When my ex met me, he knew he wanted a gf and worked very hard to get me. I was "selfish" and very content w. being single and was cautious of being in a relationship but through time, came to find that he was loyal and the long term type who cared and respected me very much. He loved that i was not like other girls. I’m the "good girl" and completely different than all his exes who were "high maintinence" and b*tchy. He loved how i was confident, independent, smart, knew who i was and what I wanted in life, educated and will graduate soon and into a career, classy, mannered, and funny. I also loved being intimate w him and loyally to him :) I’m not too bad to look at either (his friends thought i was pretty) and right away, introduced me to all his friends, family and they liked me (they were grateful he found a good girl like me). I was a good girlfriend – we both have busy schedules and I NEVER chased him at all but did nice things for him now and then. I never held him back if he wanted time w. his car, video games, or friends – always gave him space and freedom. I always respected him, appreciated him for who he was and what he did to me but if there was ever a time i felt disrespected I stood my ground. I never nagged or criticized him at all.

Within the last few weeks my intuition told me something was off and no matter how much I talked w. him, he assured me everything was fine and how much he wanted to be with me.
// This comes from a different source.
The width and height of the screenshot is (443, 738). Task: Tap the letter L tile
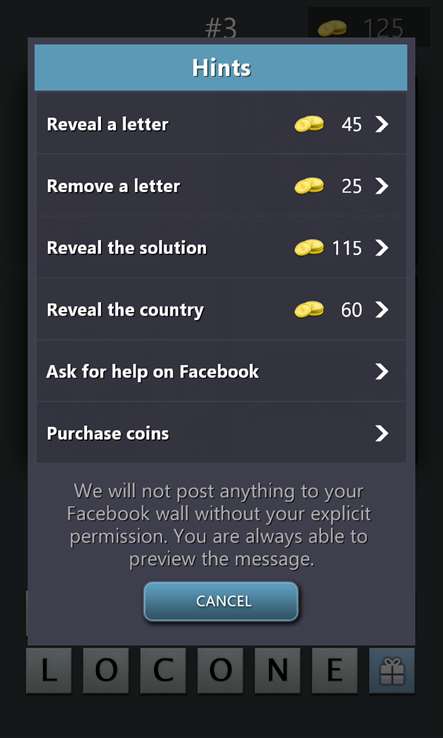click(x=48, y=671)
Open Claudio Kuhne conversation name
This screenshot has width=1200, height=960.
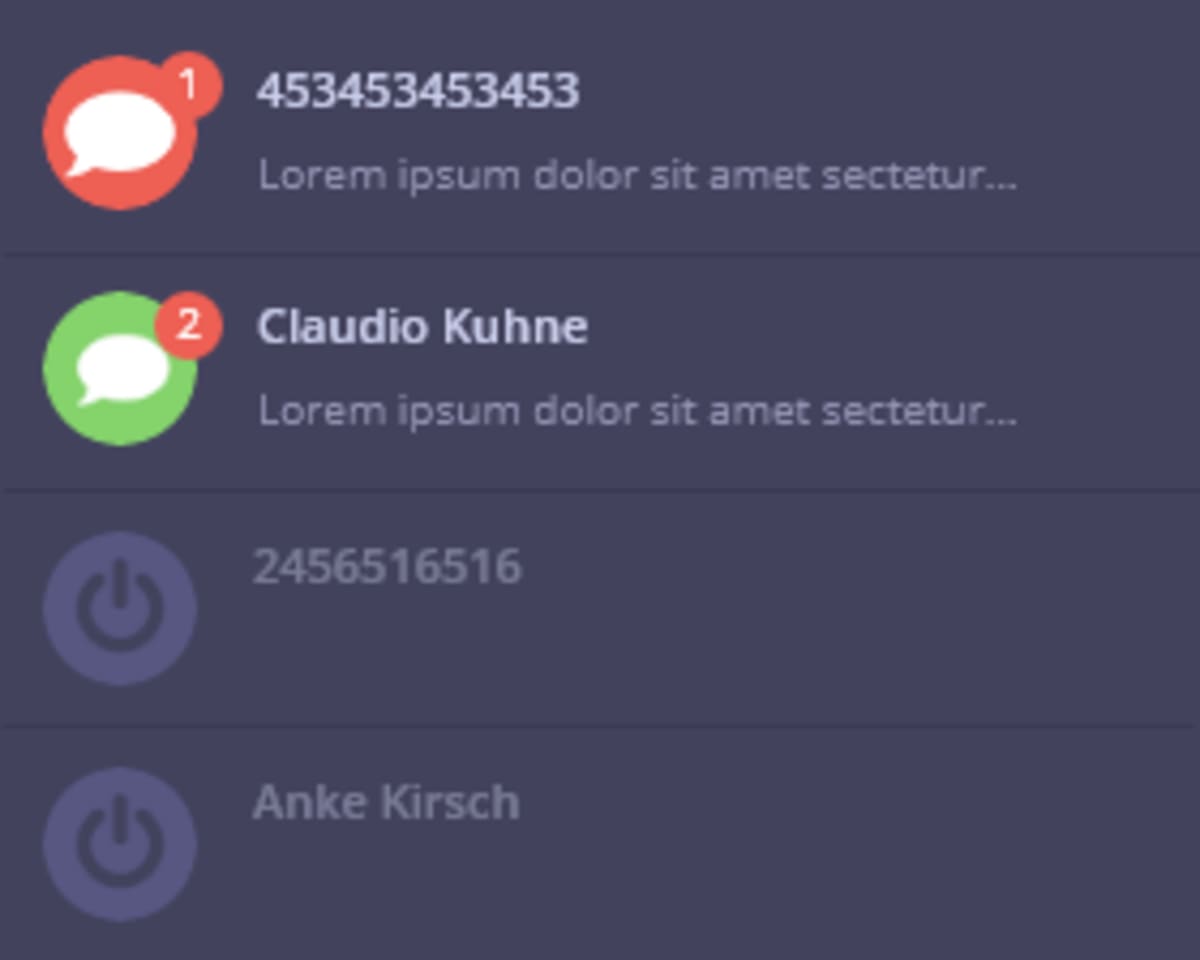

He was still affectionate and consistent in calling me but felt he wasn’t "there". He wasn’t giving me the sincere respect and attention I deserved. And now, he broke up w. me b/c of his indecisiveness, immaturity, insecurity, and infatuation. I was nothing but infatuation for him. He wants to be alone, no gf, no work, no spark, doesn’t wanna try…how can you not try if having a good girl and all that is here? I don’t wanna get married anytime soon, I’m not pressuring him to be "super serious", i just want a loyal, committed bf. And if there is no other "3rd party", then he didn’t even wanna try w. me? Being on the inside, i never knew (or cared so much) for people’s reactions. Apparently, our mutual friends thought it was "strange" that the "princess was dating the bum" and how "she’s seems to be too mature for him" but were happy he finally "had a princess". And fr. what people say, he still doesn’t know who he is or what he really wants; very immature and can’t think for himself and is easily influenced by his friends. We’re nearing our mid 20′s and i’m more mature than most girls my age (anyway) and he seems to be content w. his friends who have no ambition in life (and possible influenced him tht he’s always w. me, getting jealous but little did they know..). His best friend thinks he’s "stupid" for letting go of a "good catch" like me and that i’ll be the "best girl he’ll ever get". What’s confusing was tht I know he still cared – still consistent w. hugs, kisses, cuddles, taking care of me and phone calls but was distracted. Also, i’m VERY different than all his exes. Will he regret this?